Il silenzio di Dio, l'inquietudine di trovarlo, quel punto in cui lo spirito si scioglie in un permanente dissidio interno, come quel grido di Kinlov in I fratelli KaramazovLe parole "Per tutta la vita Dio mi ha tormentato", che non sono altro che il grido dello stesso Dostoevskij, al quale sfuggono dal profondo del suo essere. Ma così come il silenzio di Dio non si oppone alla sua Parola, nemmeno l'assenza si oppone alla sua Presenza. Come esclama Dimitri Karamazov: "È terribile che la bellezza non sia solo qualcosa di terribile, ma anche un mistero. Qui il diavolo combatte contro Dio, e il campo di battaglia è il cuore dell'uomo".
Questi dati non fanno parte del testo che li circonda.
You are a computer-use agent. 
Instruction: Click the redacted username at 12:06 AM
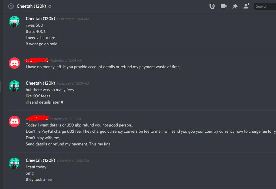36,60
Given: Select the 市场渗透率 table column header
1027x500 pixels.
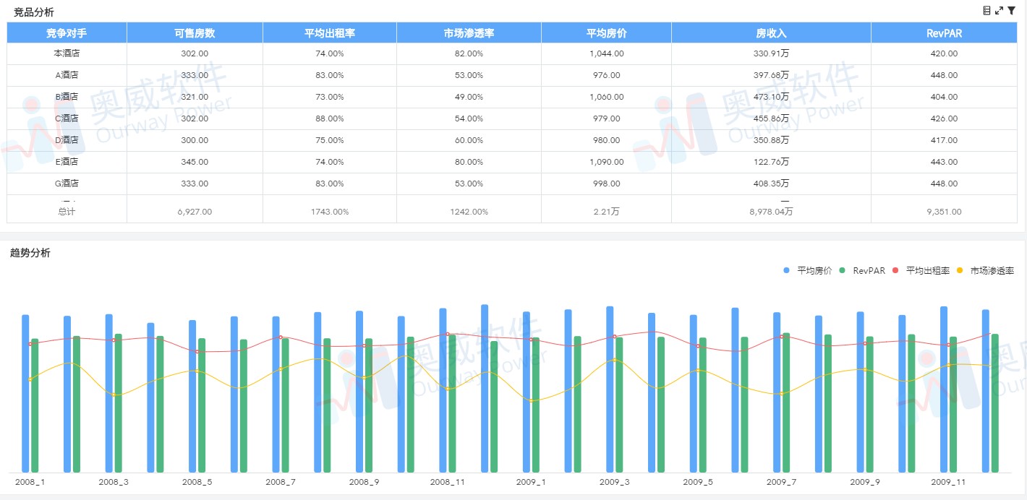Looking at the screenshot, I should [x=469, y=33].
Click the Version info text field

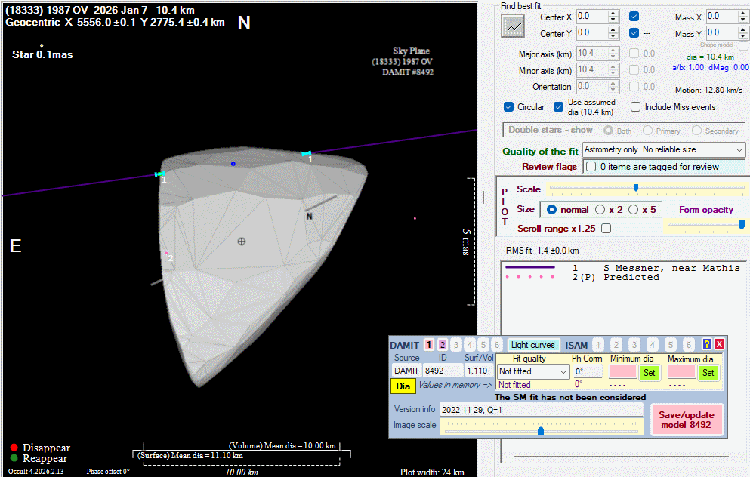pyautogui.click(x=541, y=409)
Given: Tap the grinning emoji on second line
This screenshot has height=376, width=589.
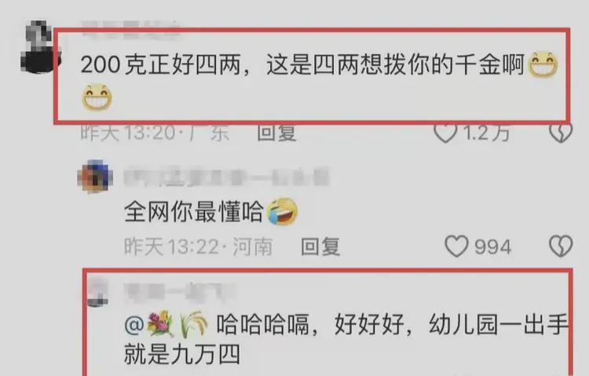Looking at the screenshot, I should click(97, 97).
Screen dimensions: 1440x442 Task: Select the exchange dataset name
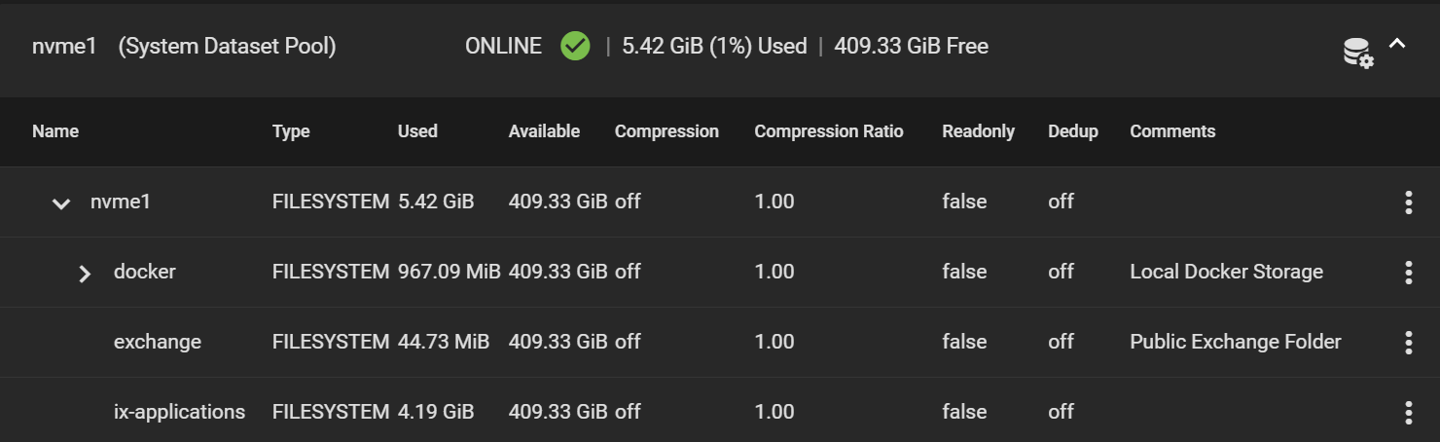tap(158, 342)
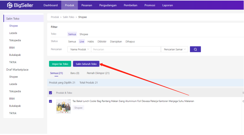Click the blue search magnifier button
This screenshot has width=244, height=135.
[195, 49]
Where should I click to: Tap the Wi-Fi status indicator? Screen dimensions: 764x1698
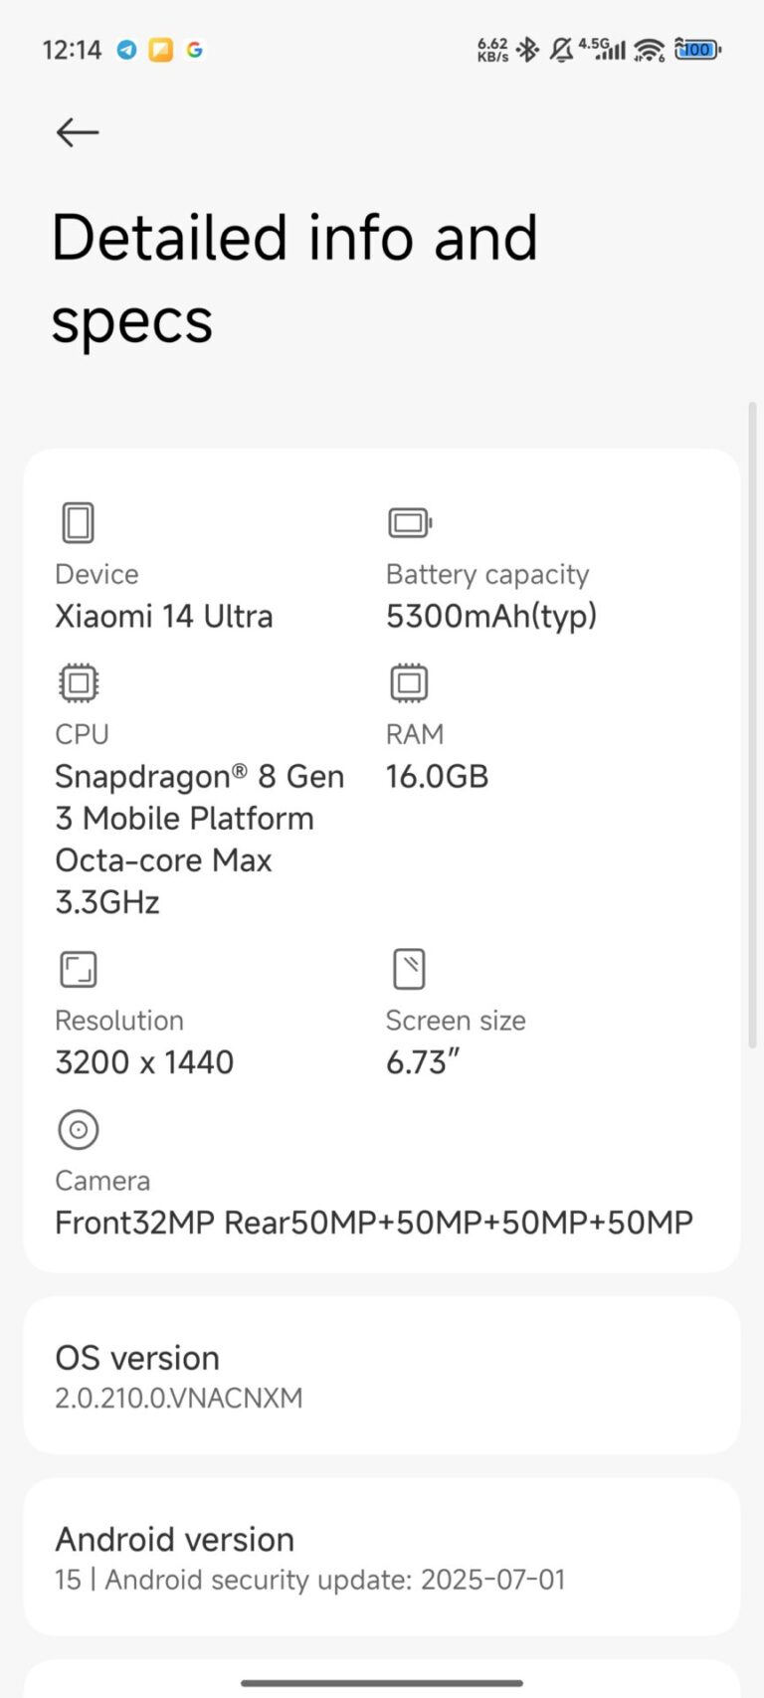pos(649,49)
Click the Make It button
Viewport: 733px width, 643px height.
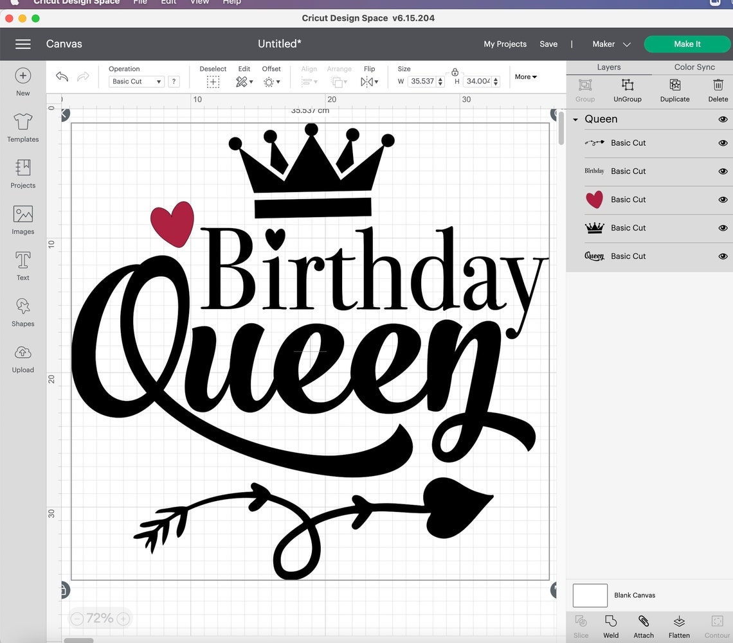coord(687,44)
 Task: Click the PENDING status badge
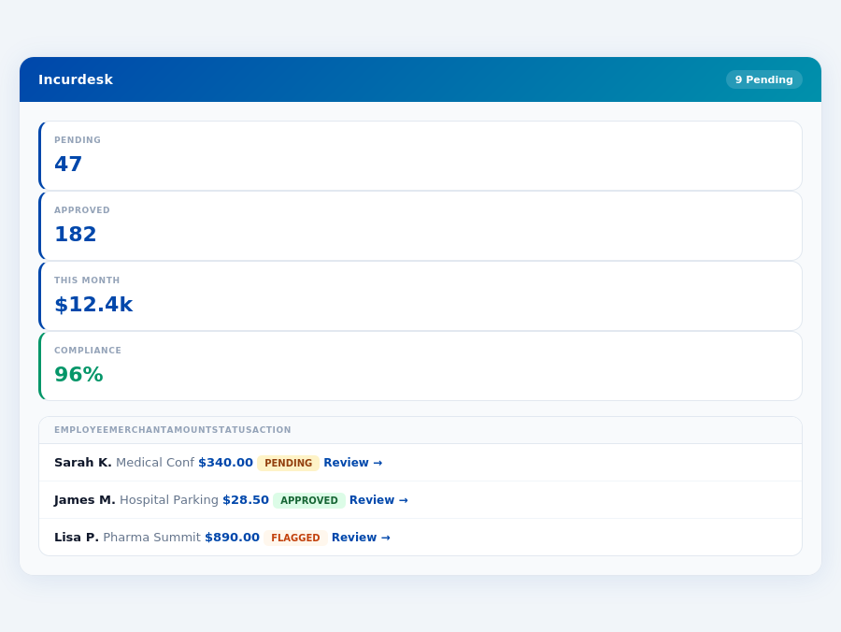(x=288, y=462)
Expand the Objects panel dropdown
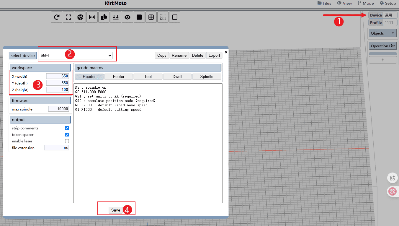 point(383,33)
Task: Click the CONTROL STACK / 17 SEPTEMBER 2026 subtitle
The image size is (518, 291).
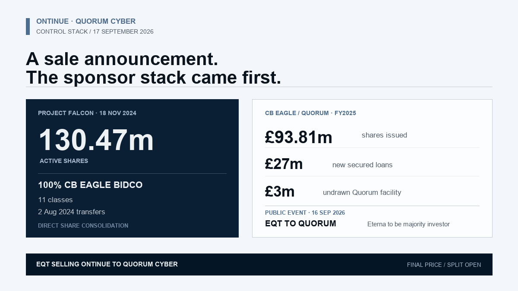Action: (95, 31)
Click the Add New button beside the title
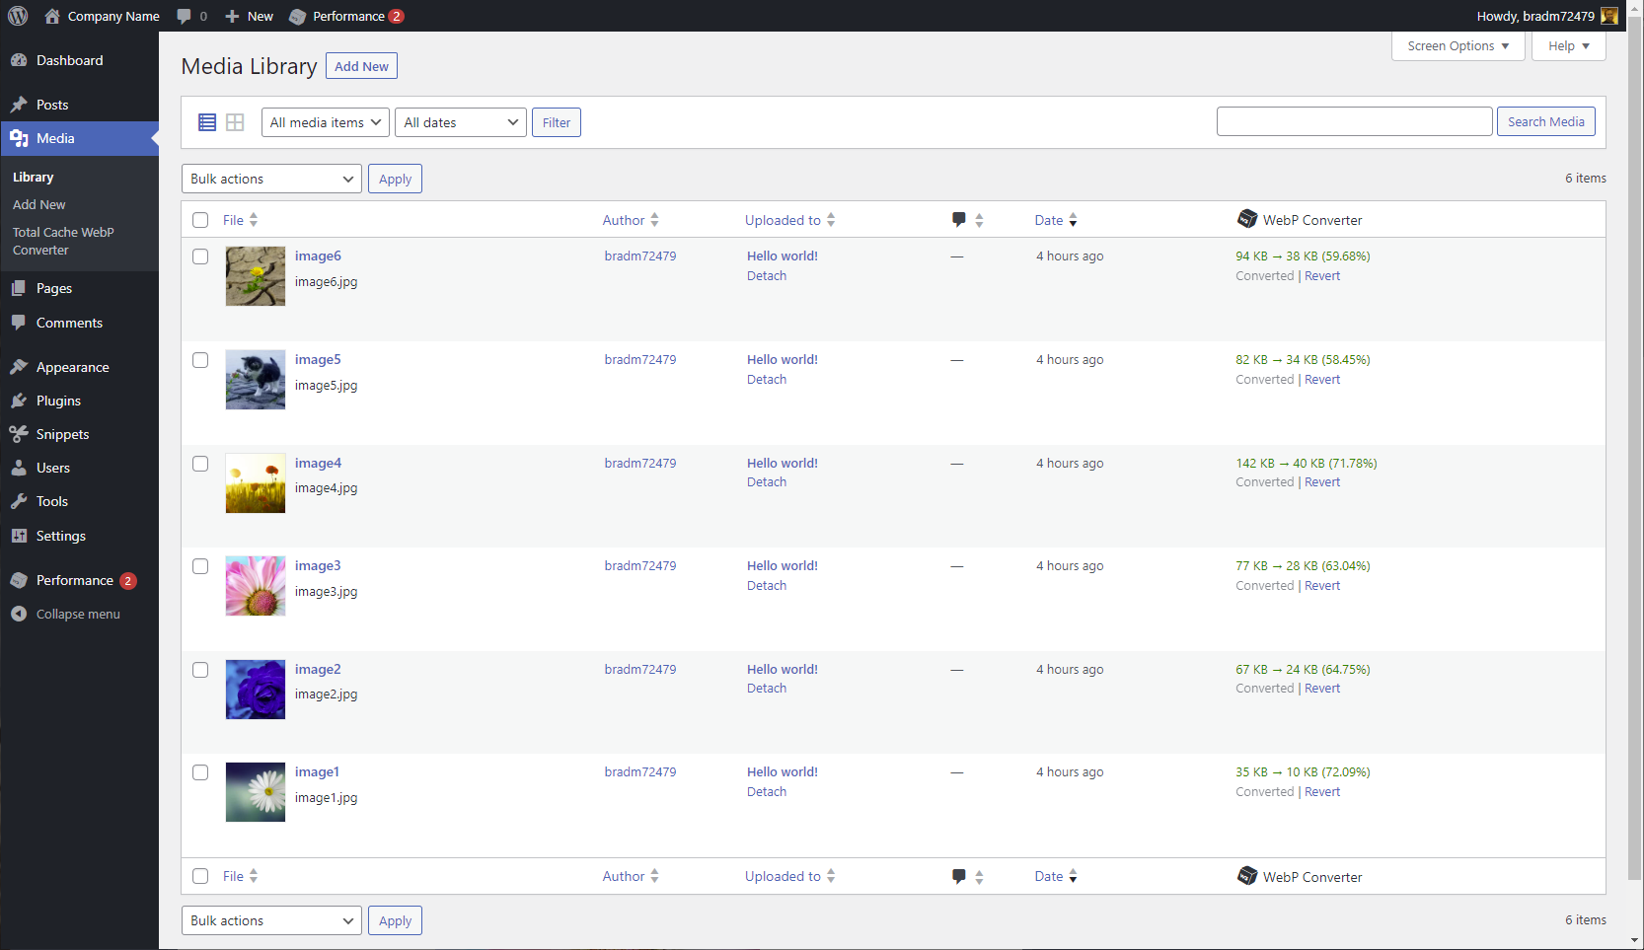Screen dimensions: 1644x950 pyautogui.click(x=361, y=66)
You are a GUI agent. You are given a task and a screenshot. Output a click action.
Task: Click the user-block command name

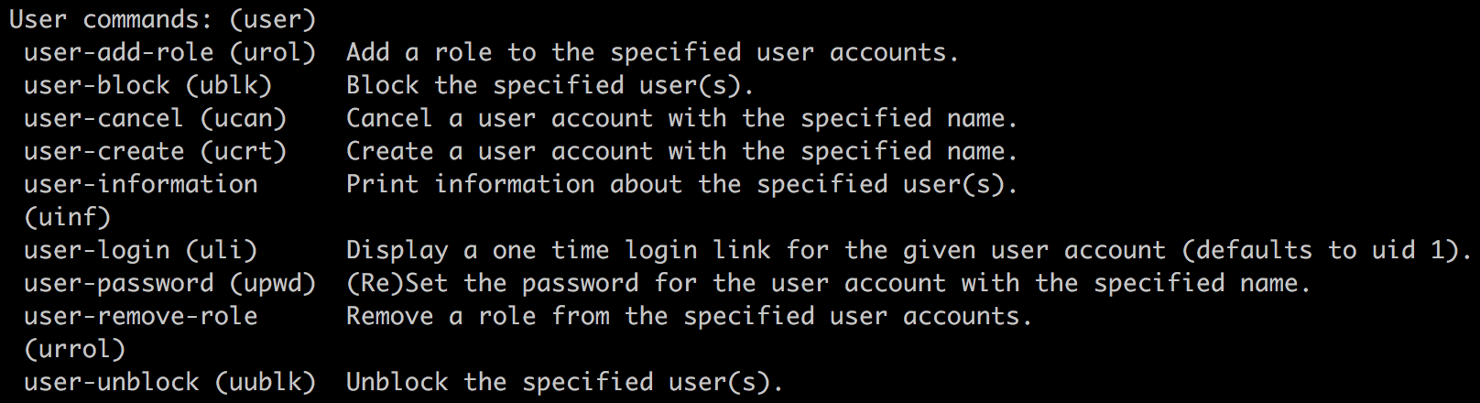[96, 85]
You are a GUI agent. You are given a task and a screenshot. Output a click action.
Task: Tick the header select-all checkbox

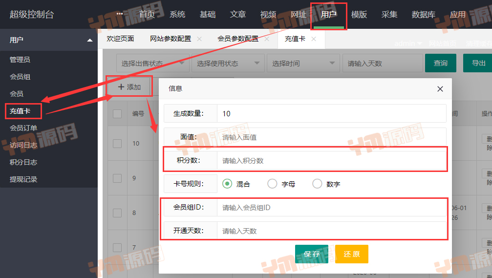pos(117,114)
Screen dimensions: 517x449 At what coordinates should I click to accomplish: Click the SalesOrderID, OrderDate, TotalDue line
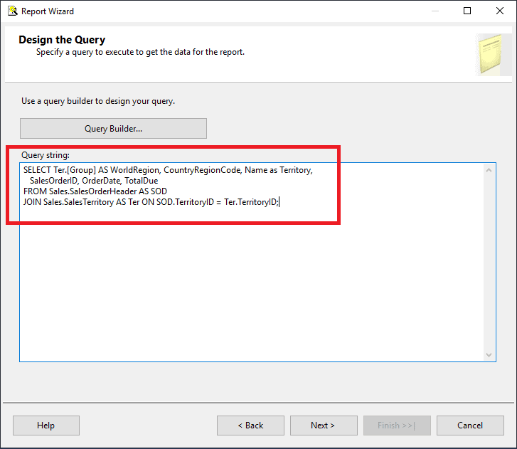click(94, 181)
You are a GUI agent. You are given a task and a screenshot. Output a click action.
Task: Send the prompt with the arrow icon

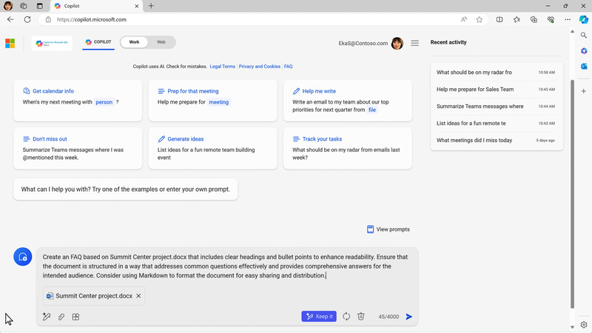[x=409, y=317]
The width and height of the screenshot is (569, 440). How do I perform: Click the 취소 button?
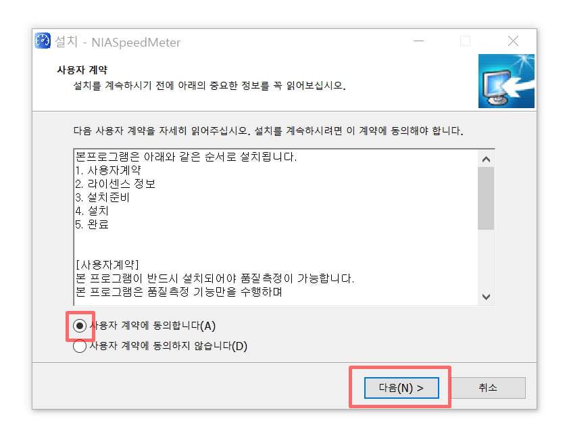coord(488,388)
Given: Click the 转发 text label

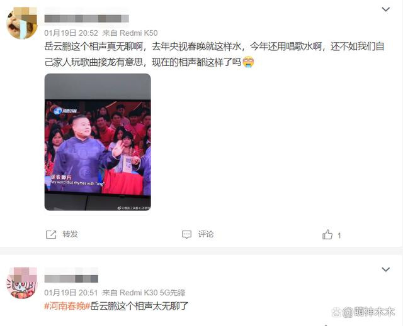Looking at the screenshot, I should [70, 234].
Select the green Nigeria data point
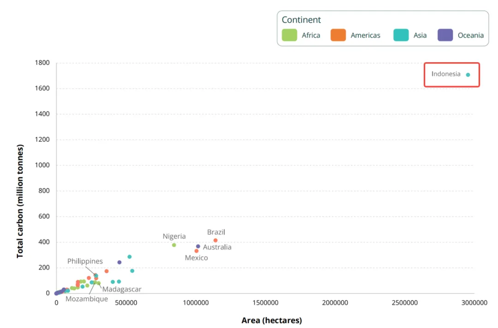498x328 pixels. [174, 245]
Nell'attuale tempo di luci e ombre, la lettura di Dostoevskij porta a comprendere meglio l'angoscia che così spesso aleggia nel cuore di molti esseri umani e forse a concludere che sarà la Bellezza a salvare il mondo. Nelle parole del cardinale Ratzinger a Rimini (2002): "È nota la famosa domanda di Dostoevskij: 'La bellezza ci salverà? Ma nella maggior parte dei casi si dimentica che Dostoevskij si riferisce qui alla bellezza redentrice di Cristo. Dobbiamo imparare a vederlo. Se non lo conosciamo solo a parole, ma siamo trafitti dal dardo della sua bellezza paradossale, allora cominciamo a conoscerlo in verità, e non solo per sentito dire. Allora avremo incontrato la bellezza della Verità, della Verità redentrice. Nulla può avvicinarci alla Bellezza, che è Cristo stesso, più del mondo di bellezza che la fede ha creato e della luce che brilla sui volti dei santi, attraverso i quali la Sua stessa luce diventa visibile".